What to work on: Find every line in the entries below that contains the string "center", and copy each of those lines. Case matters.

Task data:
▼▼▼

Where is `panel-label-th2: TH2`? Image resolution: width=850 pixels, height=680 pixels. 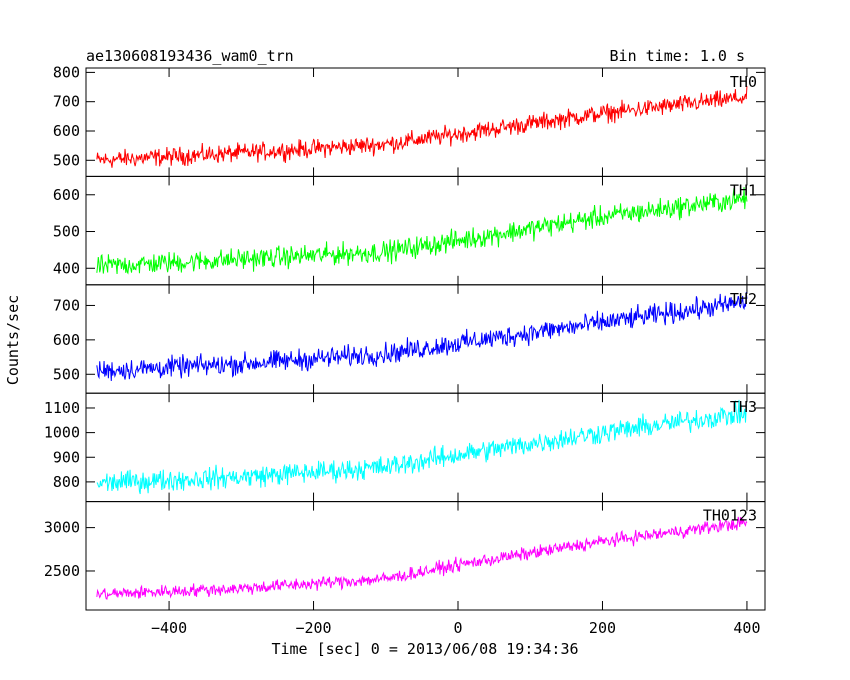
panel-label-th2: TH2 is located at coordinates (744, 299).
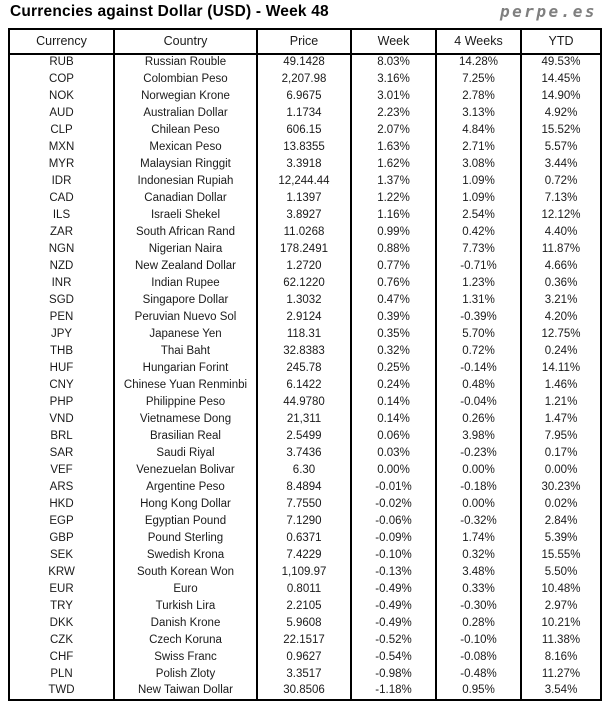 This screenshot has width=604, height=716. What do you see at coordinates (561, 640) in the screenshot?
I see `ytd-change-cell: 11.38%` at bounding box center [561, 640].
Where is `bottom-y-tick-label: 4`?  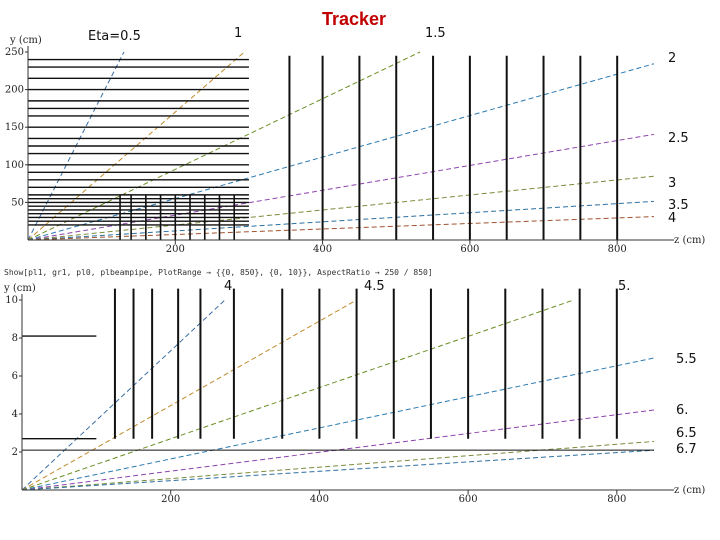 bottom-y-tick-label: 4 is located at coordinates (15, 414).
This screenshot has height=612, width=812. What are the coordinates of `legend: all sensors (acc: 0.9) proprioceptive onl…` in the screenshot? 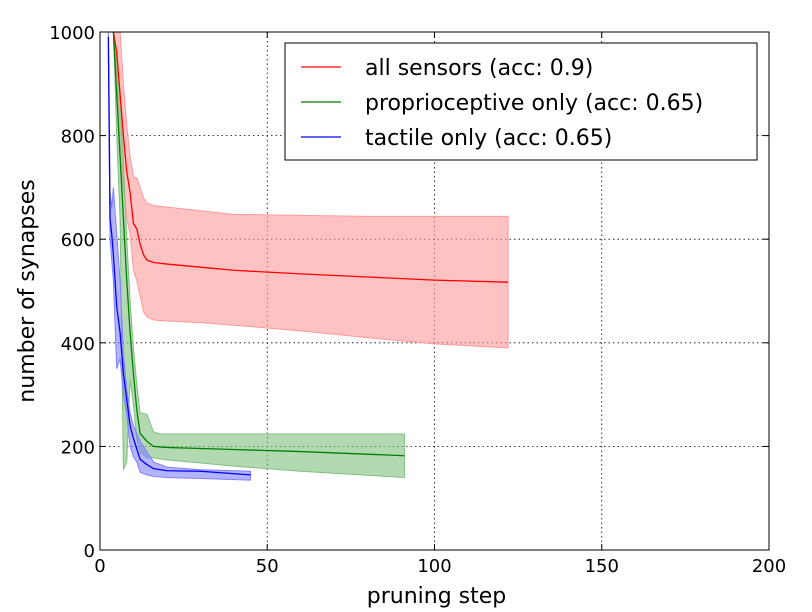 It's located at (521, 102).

▲▲▲
▼▼▼

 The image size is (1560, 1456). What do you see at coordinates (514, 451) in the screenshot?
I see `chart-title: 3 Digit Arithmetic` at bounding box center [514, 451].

▲▲▲
▼▼▼

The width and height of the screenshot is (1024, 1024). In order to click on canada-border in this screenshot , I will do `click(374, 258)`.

▲▲▲

Task response:
I see `ytd-change-cell: 11.38%` at bounding box center [561, 640].
I see `chart-title: 3 Digit Arithmetic` at bounding box center [514, 451].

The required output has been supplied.